Detecting Domestic Violence by Computer: How Well Does it Work?

Are pregnant women more likely to report violence at home to a querying clinician or to a computer? And if a computer yields a truer picture of abuse patterns, how dramatic and reliable is the effect?

Those are the questions being asked by University of Virginia School of Nursing professor Camille Burnett, who’s received a $321,000 minority supplement grant from the Eunice Kennedy Shriver National Institute of Child Health and Human Development, one of the National Institutes of Health. Burnett’s work will fully evaluate the effect of a high-tech domestic violence screening tool developed by School of Nursing colleague Linda Bullock in 2012.

Bullock, associate dean for research and the Jeanette Lancaster Alumni Professor of Nursing, has spent the last two years developing the high-tech screening device and training home visiting nurses to administer it to more than 4,000 at-risk pregnant women in rural and urban Virginia, Baltimore and Missouri. Bullock and her Johns Hopkins University research partner, Phyllis Sharps – recipients of a $4 million NIH grant for this work in 2012 – await Burnett’s analysis before making their final practice and policy recommendations about how to best support pregnant women at risk for abuse.

At the outset of their DOVE study – a rough acronym for “domestic violence enhanced home intervention” – Sharps and Bullock hypothesized that the use of mobile tablets would increase the number of women who identify themselves as victims of abuse by as much as a third, opening a conduit for appropriate interventions to improve their situations. Burnett’s analysis and follow-up will, the trio believes, offer definitive positive evidence of that effect, as well as new information about the best way to help pregnant women and their children who are at risk for abuse.

Research has long shown that women who suffer abuse prior to pregnancy are likelier to be abused during pregnancy, and those abused during pregnancy have a higher risk of abuse in the early weeks after the baby is born.

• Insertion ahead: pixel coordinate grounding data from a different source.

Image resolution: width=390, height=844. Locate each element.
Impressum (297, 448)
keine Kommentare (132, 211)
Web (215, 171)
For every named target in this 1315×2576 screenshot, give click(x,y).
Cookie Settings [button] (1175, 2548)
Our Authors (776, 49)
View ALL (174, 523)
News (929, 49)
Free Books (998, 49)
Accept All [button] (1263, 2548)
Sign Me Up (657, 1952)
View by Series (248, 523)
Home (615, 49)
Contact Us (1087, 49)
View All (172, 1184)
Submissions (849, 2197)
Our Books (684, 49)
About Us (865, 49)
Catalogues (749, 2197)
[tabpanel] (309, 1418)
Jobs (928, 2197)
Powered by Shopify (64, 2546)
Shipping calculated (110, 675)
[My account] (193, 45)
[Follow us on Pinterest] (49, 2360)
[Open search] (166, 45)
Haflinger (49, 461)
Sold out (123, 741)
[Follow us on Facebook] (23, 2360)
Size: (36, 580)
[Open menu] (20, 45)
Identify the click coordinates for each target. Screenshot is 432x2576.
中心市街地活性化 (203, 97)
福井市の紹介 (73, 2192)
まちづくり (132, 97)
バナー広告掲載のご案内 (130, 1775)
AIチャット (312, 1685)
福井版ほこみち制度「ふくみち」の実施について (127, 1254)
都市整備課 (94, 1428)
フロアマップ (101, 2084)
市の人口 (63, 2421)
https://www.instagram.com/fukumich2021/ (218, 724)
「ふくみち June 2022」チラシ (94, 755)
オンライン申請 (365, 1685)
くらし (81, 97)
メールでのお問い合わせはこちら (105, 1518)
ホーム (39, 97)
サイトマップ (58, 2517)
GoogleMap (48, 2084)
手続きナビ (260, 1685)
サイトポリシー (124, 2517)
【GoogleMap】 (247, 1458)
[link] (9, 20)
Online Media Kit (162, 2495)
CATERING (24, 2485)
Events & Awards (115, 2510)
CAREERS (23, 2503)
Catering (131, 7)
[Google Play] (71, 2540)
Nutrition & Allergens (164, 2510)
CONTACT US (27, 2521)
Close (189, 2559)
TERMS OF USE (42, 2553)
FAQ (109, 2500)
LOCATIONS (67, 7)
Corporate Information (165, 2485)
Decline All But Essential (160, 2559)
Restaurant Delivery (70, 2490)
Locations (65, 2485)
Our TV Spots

With her two-year grant, Burnett will conduct a quantitative and qualitative analysis of the DOVE intervention, interview its administrators and the women who use the intervention in order to provide valuable feedback for Bullock and Sharps. She will also share her analysis with policymakers who will, with $1.5 billion in funding for visiting nurse programs and prenatal care from the Affordable Care Act, determine the best ways to support abused women and their unborn and small children.

“Camille’s work is critical to our collective success,” Bullock said. “With her careful analysis fortified by metrics, we believe we’re on the right path to making a difference for our nation’s most vulnerable women, who, with their unborn and small children, are at great risk of abuse.”